[Provided data Boundary: Start]

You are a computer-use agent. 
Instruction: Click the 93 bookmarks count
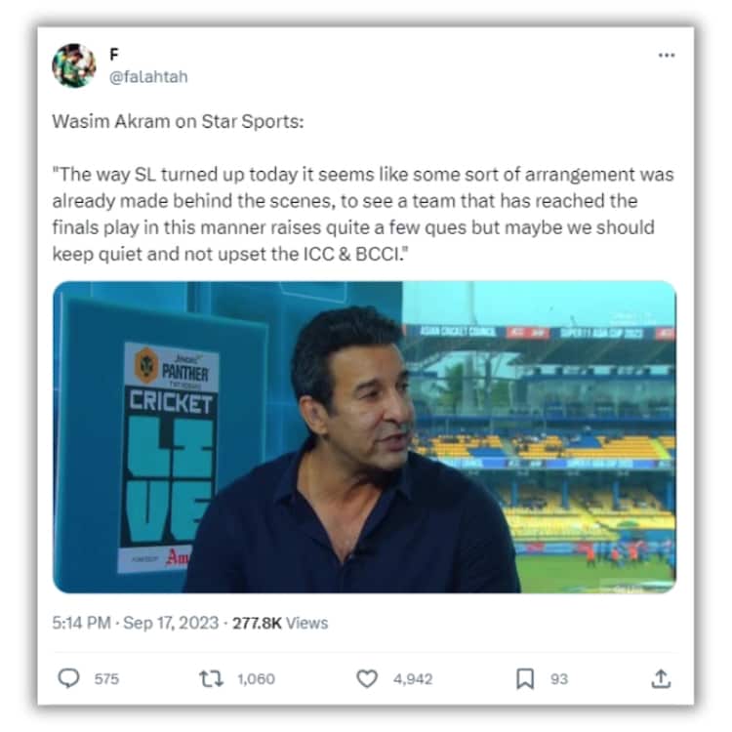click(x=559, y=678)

[Provided data Boundary: End]
[Provided data Boundary: Start]

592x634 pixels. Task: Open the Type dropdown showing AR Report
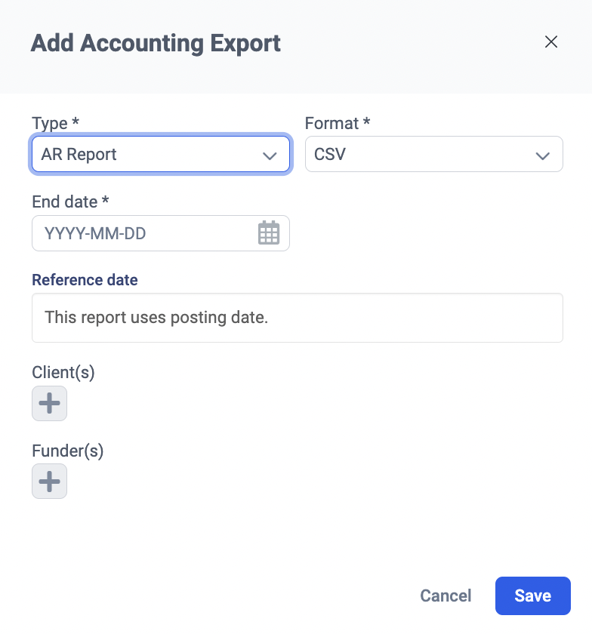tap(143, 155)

[Provided data Boundary: End]
[Provided data Boundary: Start]

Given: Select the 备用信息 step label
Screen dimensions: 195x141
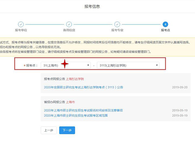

[Provided data Boundary: End]

- _What you need to do_: Copy word for word the stretch of entries above from the line that has "Given: Select the 备用信息 step label" through the line that has "Screen dimensions: 195x141", both ends included, and nothing outside it.

- _Result for this exercise_:
Given: Select the 备用信息 step label
Screen dimensions: 195x141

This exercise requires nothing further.